Gmina nie wystąpiła jednak ze stowarzyszenia. Przy opracowywaniu projektu korzystała z jego doświadczeń i wiedzy. Jednym z pierwszych działań było wyodrębnienie z dotychczas funkcjonującego Zakładu Gospodarki Komunalnej i Mieszkaniowej nowej jednostki – Zakładu Wodociągowo-Kanalizacyjnego. Jednostka została później przekształcona w spółkę z ograniczoną odpowiedzialnością. W 2007 roku prace nabrały tempa. Pod koniec roku było już wiadomo, że gmina samodzielnie będzie występować o środki unijne. W styczniu 2008 roku przystąpiono do opracowania studium wykonalności. 26 maja 2008 roku wniosek o dofinansowanie z Funduszu Spójności w ramach Programu Operacyjnego Infrastruktura i Środowisko został złożony w Narodowym Funduszu Ochrony Środowiska i Gospodarki Wodnej w Warszawie.

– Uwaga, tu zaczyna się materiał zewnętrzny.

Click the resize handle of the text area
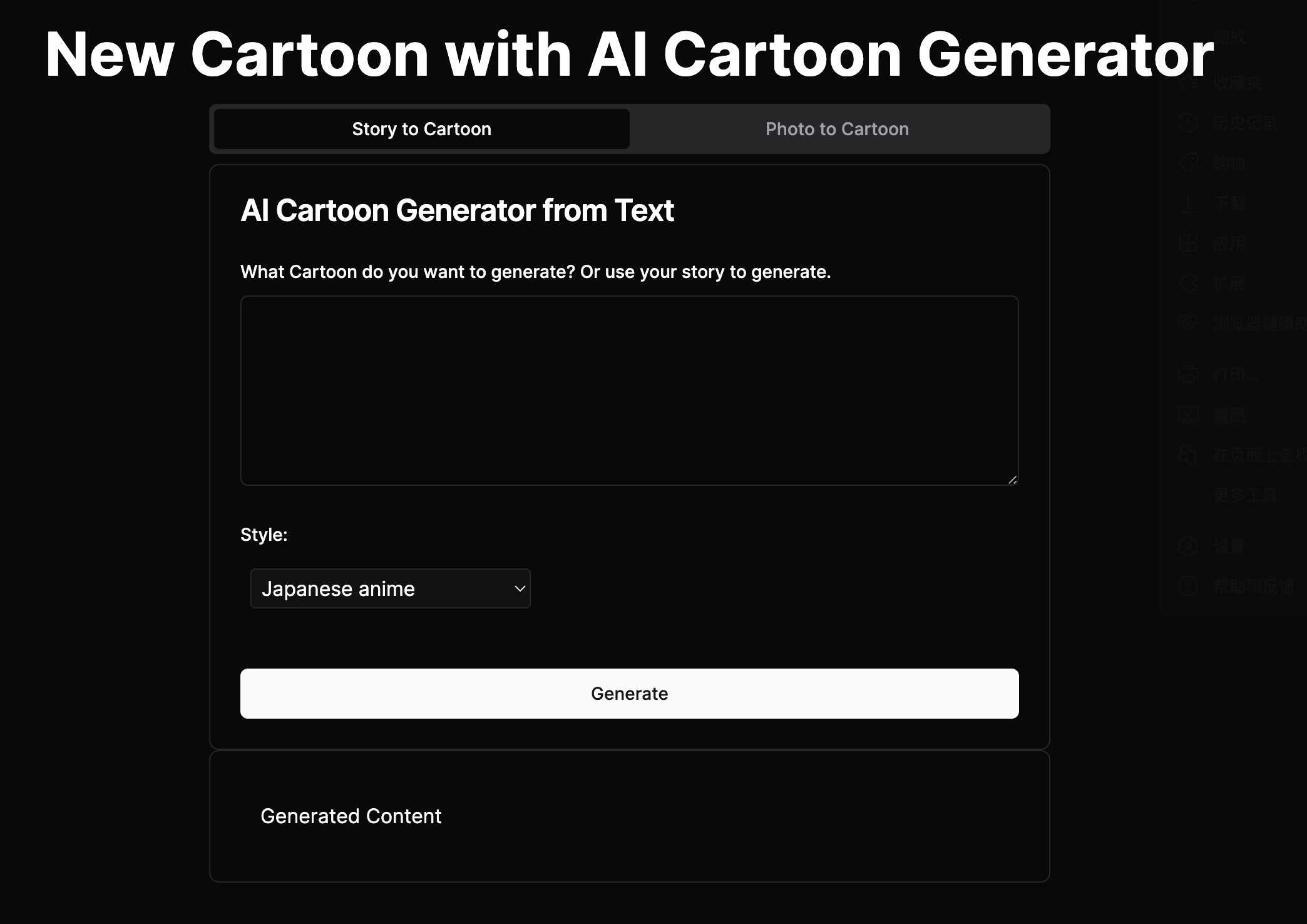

- To był pierwszy z możliwych terminów w pierwszym naborze konkursowym – zaznaczył burmistrz.
Wniosek przeszedł ocenę formalną, a następnie dwustopniową ocenę merytoryczną. 23 marca podczas konferencji zorganizowanej w Pułtusku przez Ministerstwo Środowiska przedstawiciele gminy Śmigiel otrzymali decyzję o przyznaniu dofinansowania.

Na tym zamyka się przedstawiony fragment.